Oder vielleicht dort, am Waldrand,
zur Dämmerstunde, dann
wenn ein Anderswo möglich erscheint,
auf der Heimkehr
zu sich selbst, um nicht zu sterben.
Non è vero
che dove finisce il bianco inizia il nero.
Fra la somma e l’assenza,
il pieno e il vuoto,
era dolcissimo il campo dei colori.
Es stimmt nicht,
dass wo das Weiss aufhört das Schwarz beginnt.

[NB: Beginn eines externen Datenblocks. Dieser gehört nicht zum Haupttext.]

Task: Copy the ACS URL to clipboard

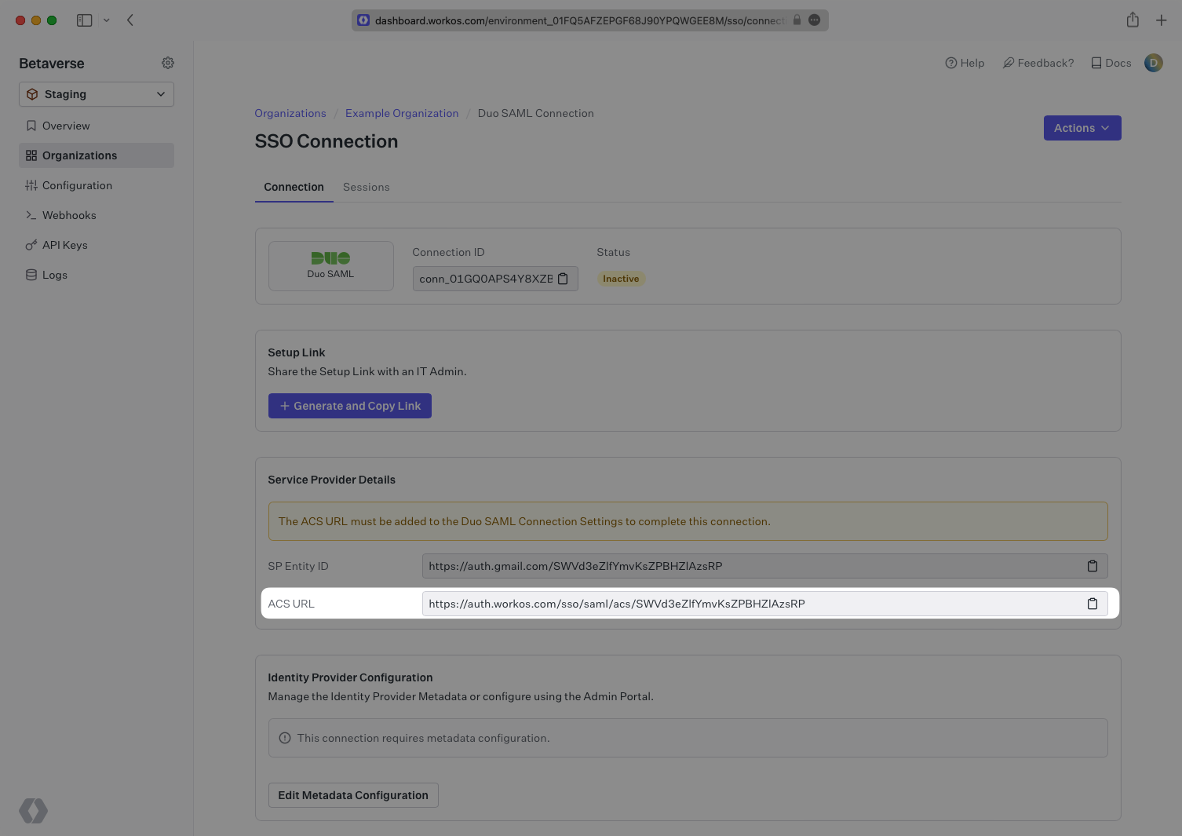Action: [x=1092, y=604]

Zwischen dem Ganzen und dem Abwesenden,
der Fülle und der Leere,
öffnet sich weit das Feld der Farben.
Il buio è privazione
di luce, di colore; disperanza
totale, che non fa male, pesa,
e non è indifferenza ma assenza
di rimpianto od attesa; allo scuro
svanisce la nozione di passato e futuro
e resta muto un mutilo presente:
un presente incosciente.
Dunkelheit ist der Entzug
von Licht, von Farbe; sie ist gänzliche
Enthoffnung, sie schmerzt nicht, sie ist schwer,
sie ist nicht gleichgültig, in ihr gibt es
weder Erwartung noch Wehmut; im Dunkeln
verschwimmen Vergangenheit
und Zukunft;
zurück bleibt stumm eine verstümmelte
Gegenwart:
eine unbewusste Gegenwart.
Così si snoda la strada coi suoi spaventi:
perchè il rischio non è nel rischio,
il rischio è rischiare
di perdere il sogno,
il senso del camminare.
So schlängelt sich der Weg mit seinen Schrecken:
weil das Risiko nicht im Risiko liegt, das Risiko ist zu riskieren
den Traum zu verlieren, den Sinn des Gehens.